• Data shown:
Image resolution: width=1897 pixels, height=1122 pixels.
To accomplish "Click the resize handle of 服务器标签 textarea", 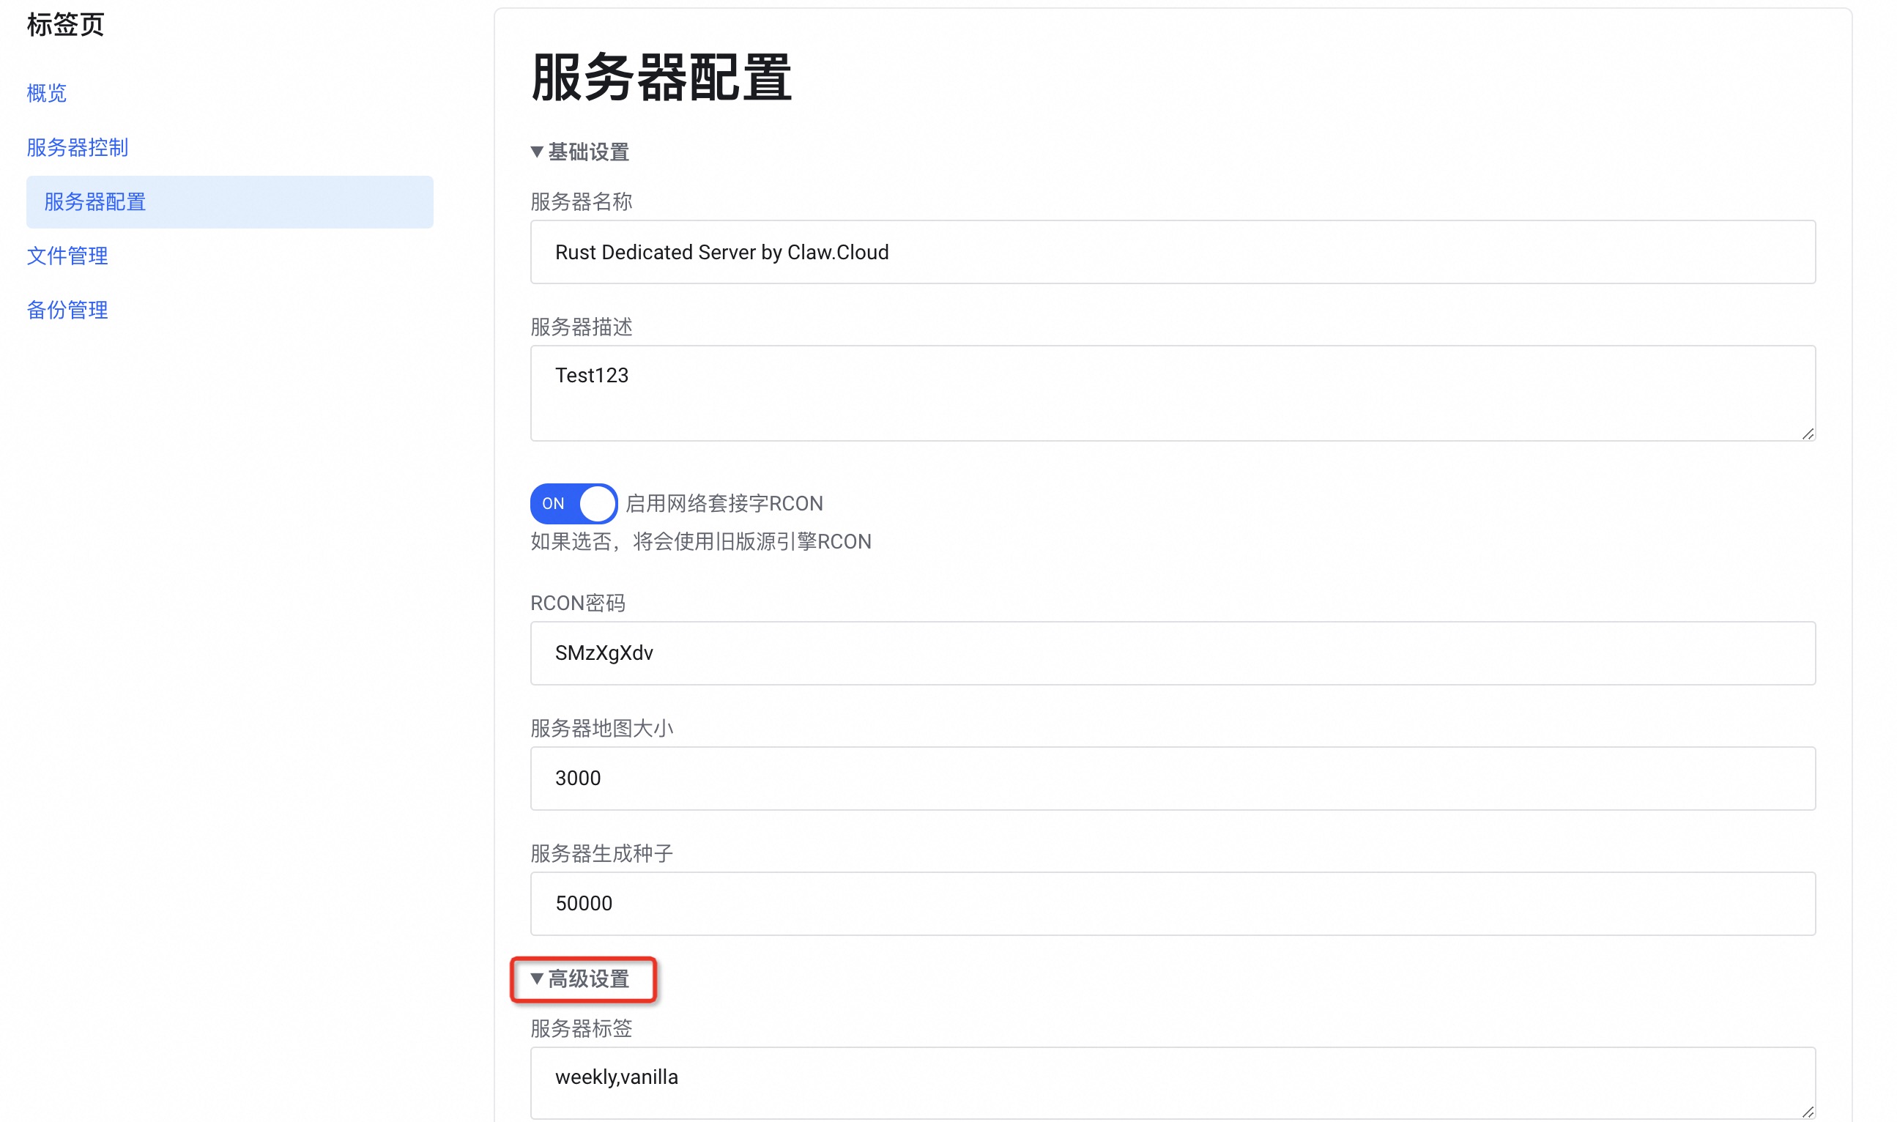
* * *
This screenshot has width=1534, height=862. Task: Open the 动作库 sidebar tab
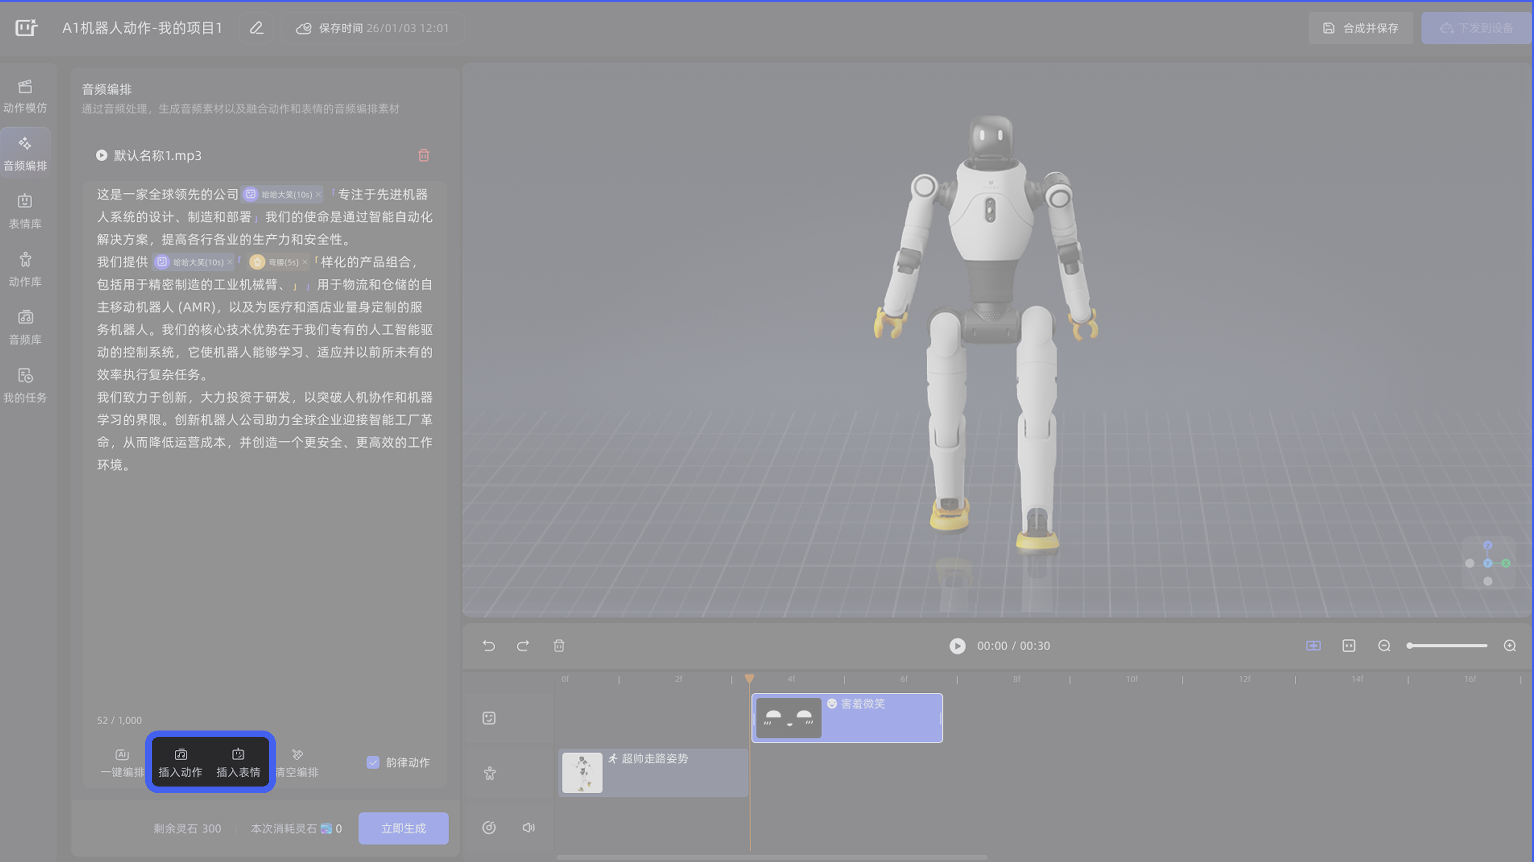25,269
...
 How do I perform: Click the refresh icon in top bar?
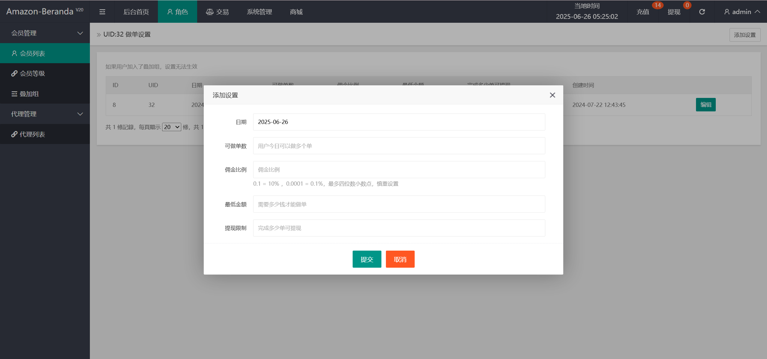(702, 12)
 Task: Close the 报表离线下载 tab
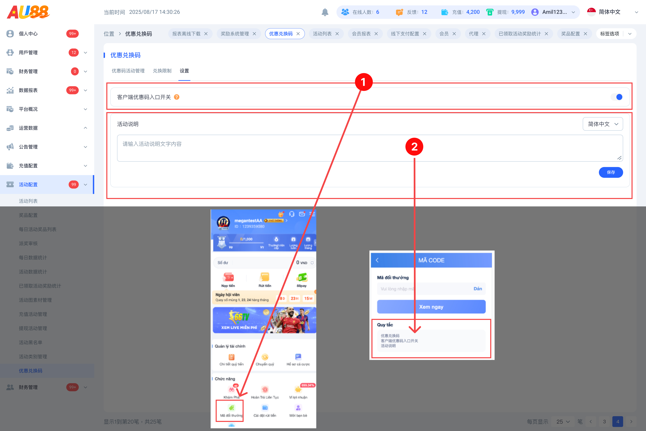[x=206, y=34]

• What you will do: Leaving each picture behind, please give again exactly the lines above from the one with "Image resolution: width=1897" through the one with "the resize handle", both included, and no others.

• Answer area:
Image resolution: width=1897 pixels, height=1122 pixels.
To accomplish "Click the resize handle of 服务器标签 textarea", 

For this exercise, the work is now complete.